DANSE - AMOUR-S - Rencontres chorégraphiques innternationales de Seine Saint Denis - 4 juin 2019


Avec Radhouane el Meddeb, il y a des regards, des silences, de l’immobilité. 
Ce corpus d’attitudes et d’intentions me font penser à l’esthétique du cinéma tunisien où les gros plans insistants sur les visages semblent transmettre des non-dits, autant qu’à celle du théâtre où les arrêts des acteurs sur la scène se voulant signifiants m’ont parfois surprise. Une fidélité à ses origines ou une écriture qui s’est imposé à lui ?  Peu importe mais dès l’apparition progressive de la lumière sur le plateau on sait que l’intime va tenter d‘exister sous nos yeux.

Un piano est là, presqu’au centre de l’espace, le pianiste s’installe et les notes d’une mélodie douce de fin de soirée créent le décor d’AMOUR-S, avec un S car trois visions de l’amour émergées de souvenirs personnels vont accrocher nos regards sinon nos cœurs.



William Delahaye d’abord qui après un long regard au pianiste laisse vivre ses bras, portés par un corps aux allures presqu’empruntées. Il se déplace de – ci, de - là, donnant la sensation qu’il évolue dans une matière, comme en apesanteur. Douleur, incertitude, ses bras frémissent parfois, son corps semble habité par un je ne sais quoi d’indicible.
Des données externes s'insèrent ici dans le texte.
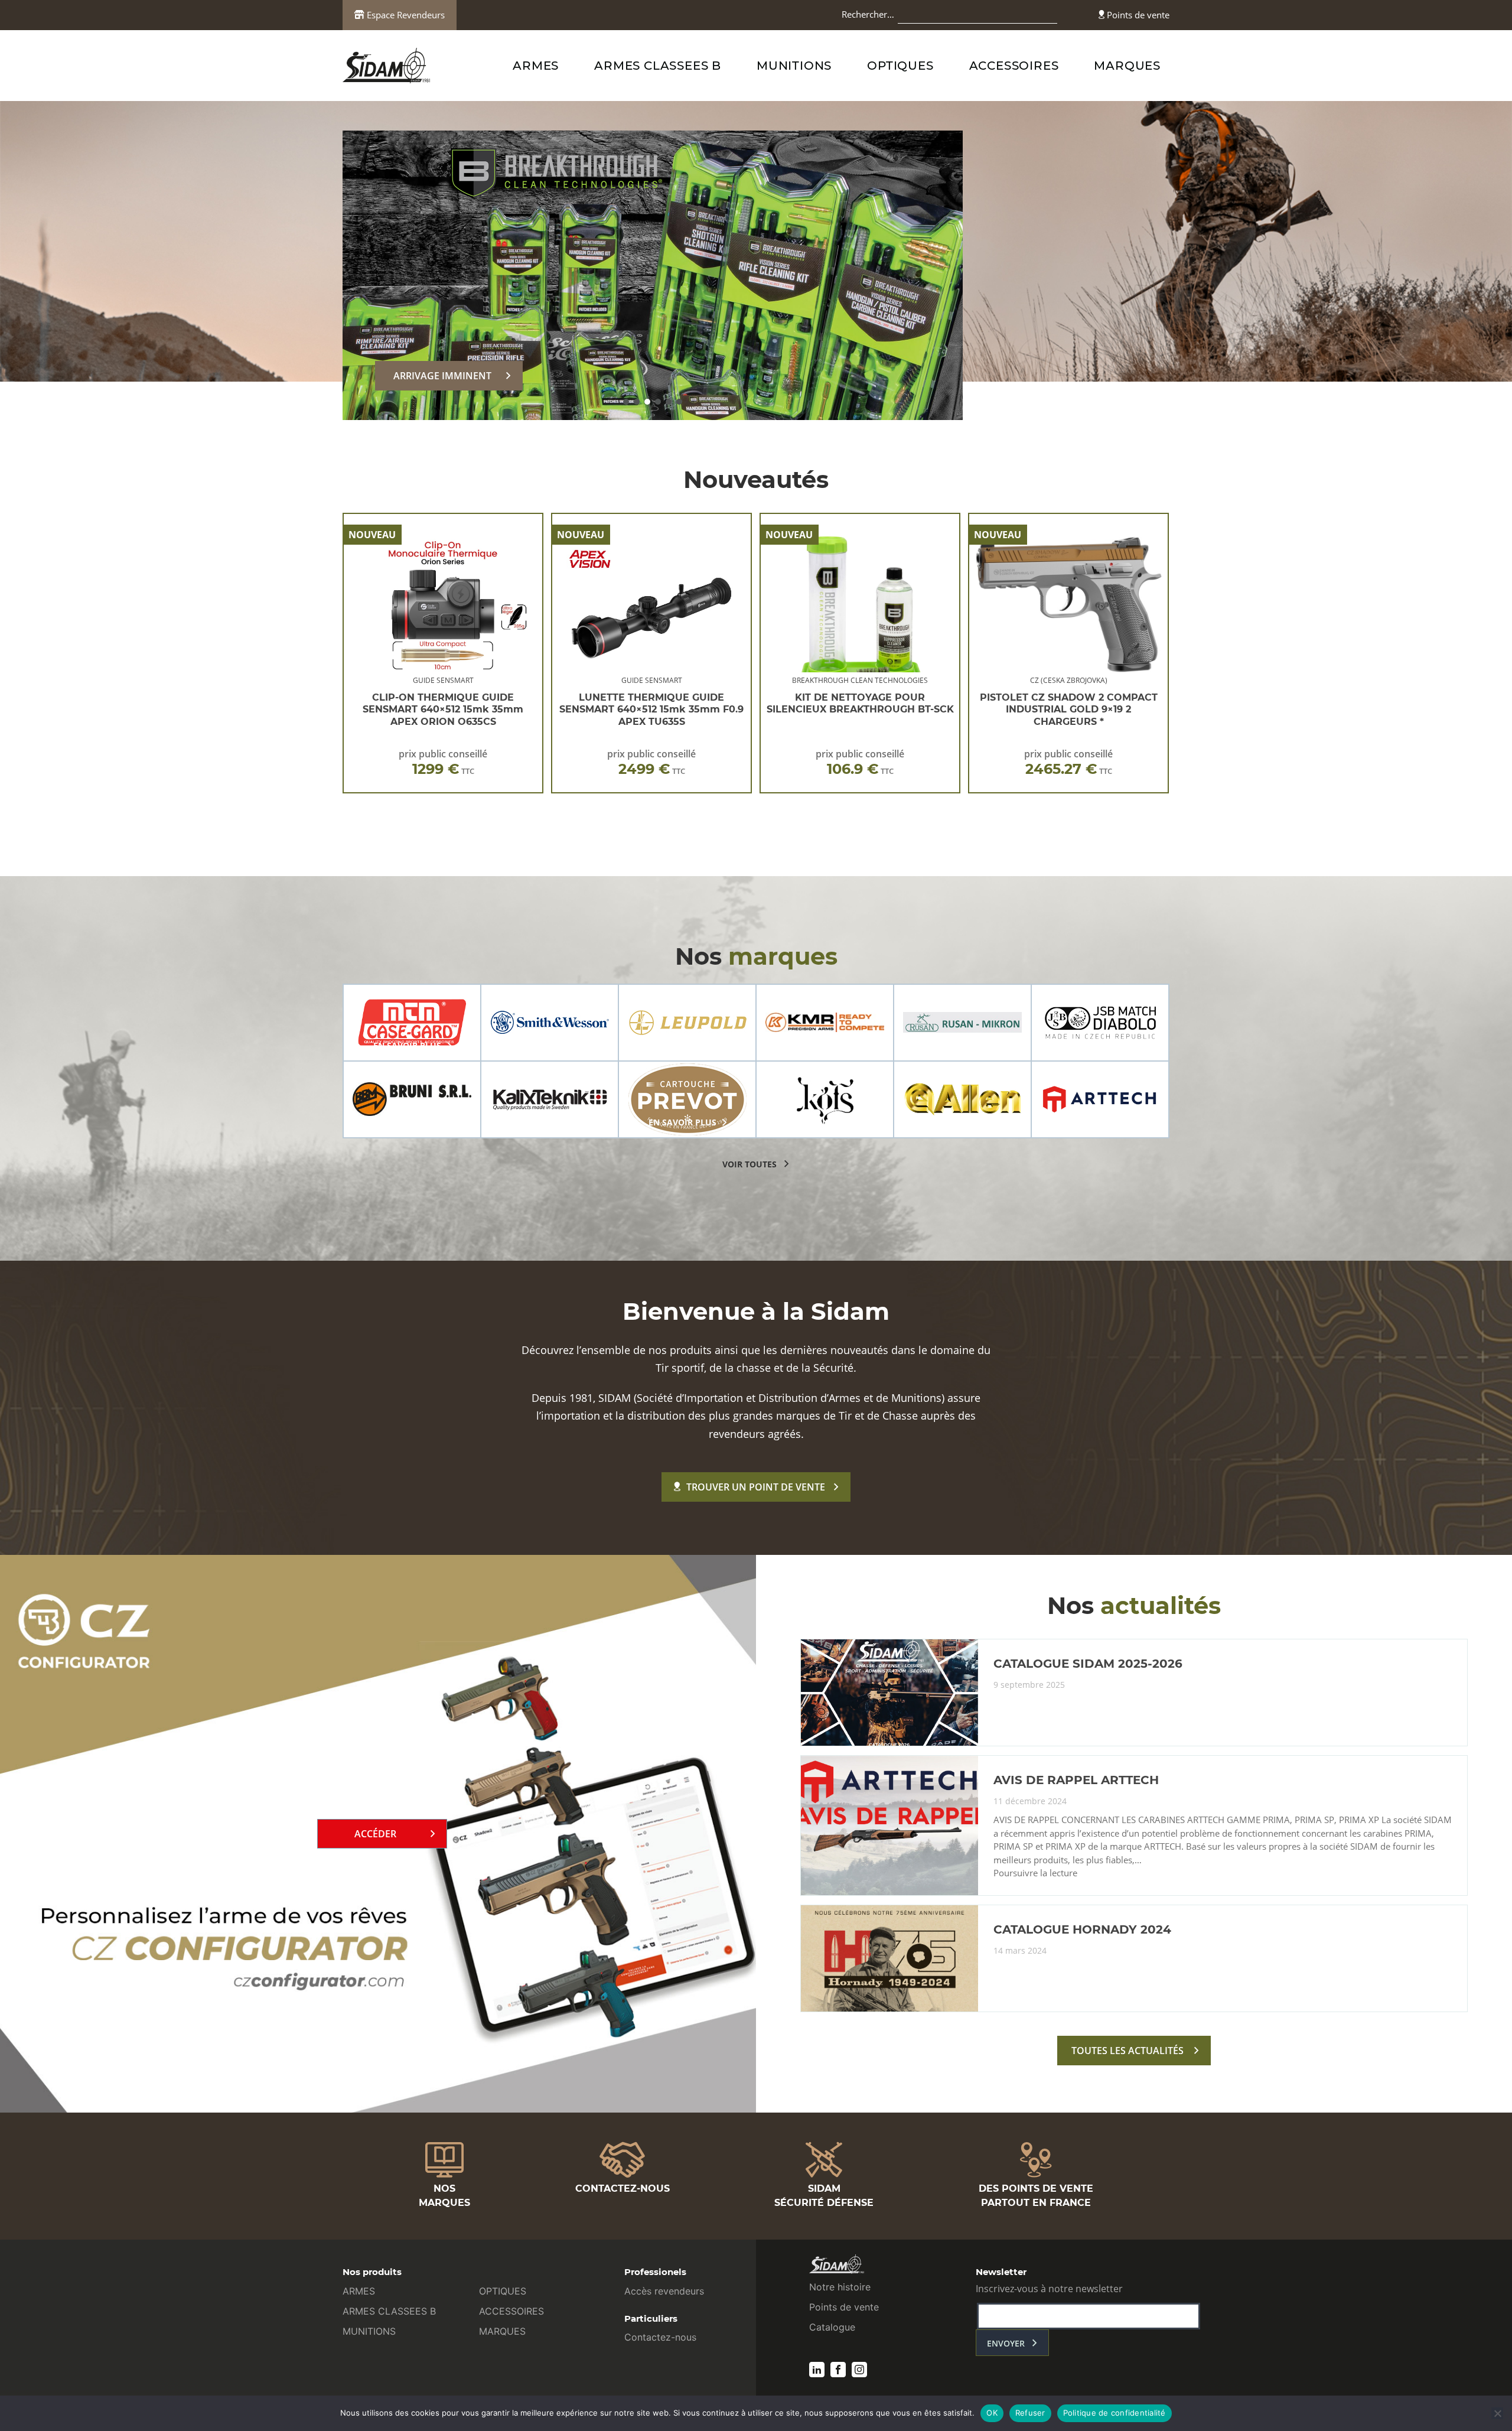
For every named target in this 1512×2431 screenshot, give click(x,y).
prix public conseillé (443, 762)
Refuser (1030, 2412)
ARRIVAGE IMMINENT (442, 375)
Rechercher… (868, 14)
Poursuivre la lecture (1035, 1873)
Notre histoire (840, 2287)
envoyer (1006, 2343)
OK (992, 2412)
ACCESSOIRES (1014, 65)
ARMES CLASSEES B (657, 65)
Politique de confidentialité (1114, 2412)
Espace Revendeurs (404, 15)
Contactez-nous (660, 2337)
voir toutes (749, 1164)
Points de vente (1136, 15)
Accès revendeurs (664, 2291)
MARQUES (1127, 65)
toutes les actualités (1127, 2050)
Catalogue (832, 2327)
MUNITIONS (794, 65)
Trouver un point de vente (755, 1486)
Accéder (375, 1833)
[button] (626, 402)
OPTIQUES (900, 65)
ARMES (536, 65)
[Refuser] (1497, 2413)
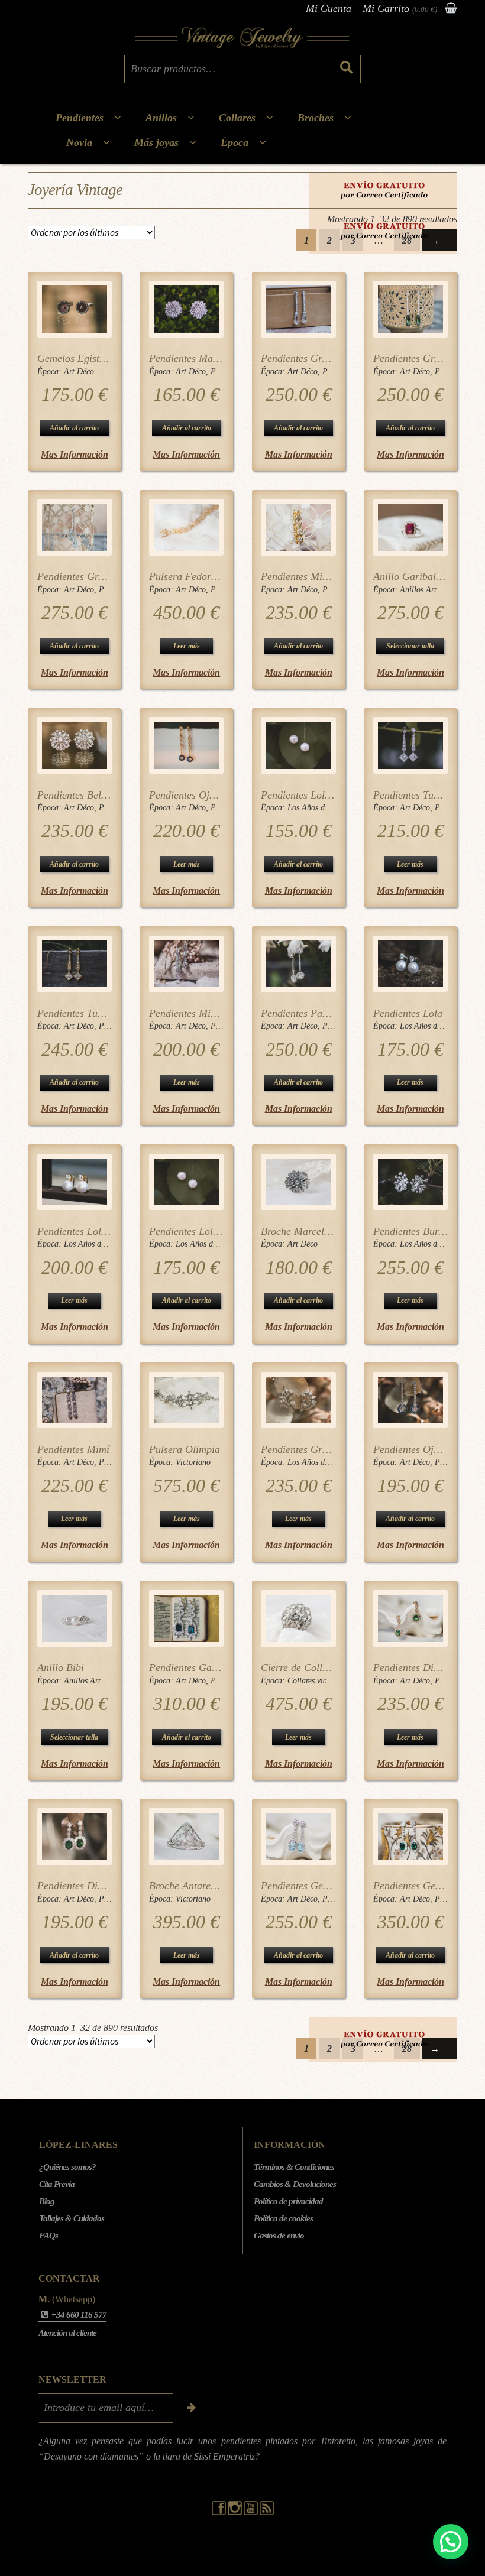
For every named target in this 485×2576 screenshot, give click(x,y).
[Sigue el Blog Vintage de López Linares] (267, 2512)
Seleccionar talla (410, 646)
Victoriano (193, 1462)
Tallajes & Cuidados (71, 2218)
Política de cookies (283, 2218)
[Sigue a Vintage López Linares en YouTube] (252, 2512)
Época (234, 142)
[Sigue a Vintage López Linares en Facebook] (220, 2512)
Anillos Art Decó (428, 589)
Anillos (161, 118)
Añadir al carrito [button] (74, 428)
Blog (46, 2201)
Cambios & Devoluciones (295, 2184)
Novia (79, 142)
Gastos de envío (279, 2235)
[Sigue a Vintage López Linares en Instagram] (236, 2512)
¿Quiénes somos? (67, 2167)
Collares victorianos (320, 1680)
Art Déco (79, 371)
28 (407, 240)
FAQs (48, 2235)
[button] (450, 2541)
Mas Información (74, 454)
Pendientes (80, 118)
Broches (316, 118)
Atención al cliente (67, 2333)
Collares (237, 118)
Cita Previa (57, 2184)
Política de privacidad (288, 2201)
Bel interprète ! Entre lenteur, fluidité et cassures volontaires son corps pourtant si sensible, a cependant du mal à nous embarquer sur la durée dans ces soubresauts de l’amour. On s’interroge sur ce geste unique dit et redit comme une antienne.


Puis une femme au pantalon sérieux et à la blouse sensuelle plonge avec détermination dans ce que l’amour pour elle veut dire. On la sent comme affamée. Agitation du buste, mouvements violents de la tête, bouche ouverte, pieds plantés dans le sol, tous ces mouvements partent du sommet du crâne et irriguent le buste sans jamais que le bassin soit sollicité. Étonnant, émouvant mais que se passe – t - il en elle de si puissant ? Le principe de Radhouane est d‘accompagner ses interprètes dans le mouvement initial déclenché par sa proposition : ici une lecture du texte de Khalil Gibran « Le prophète ». Forte de ces mots dont la génération 68 s’était emparés tant ils libéraient les émotions, Chloé Zamboni nous livre son plaisir jusqu’à nous étourdir…

La chanson parle bien de vertiges de l’amour alors ...
Comme les petites filles cherchent le plaisir dans le tournoiement de leur robe, c’est dans un tourbillon de déboulés réalisés sur une spirale que Philippe Lebhar nous entraine. Ce tournis est une évidence pour lui, il en sourit d’aise et l’on sent poindre l’extase. Ne nous trompons pas, point de mystique là-dedans mais juste du plaisir et finalement dans cette recherche d’un essentiel, sa proposition est très convaincante.    

Sans affectation, le pianiste a égréné avec tendresse ses notes anodines comme ces pianistes des grands hôtels qui bercent les fins de soirée de danseurs solitaires, entrés en eux - même, hermétiques au lieu et au temps…Comme lui on a accompagné ces 3 interprètes brillants pendant une heure, partagés entre patience et admiration pour leur candeur à se livrer sans filtre.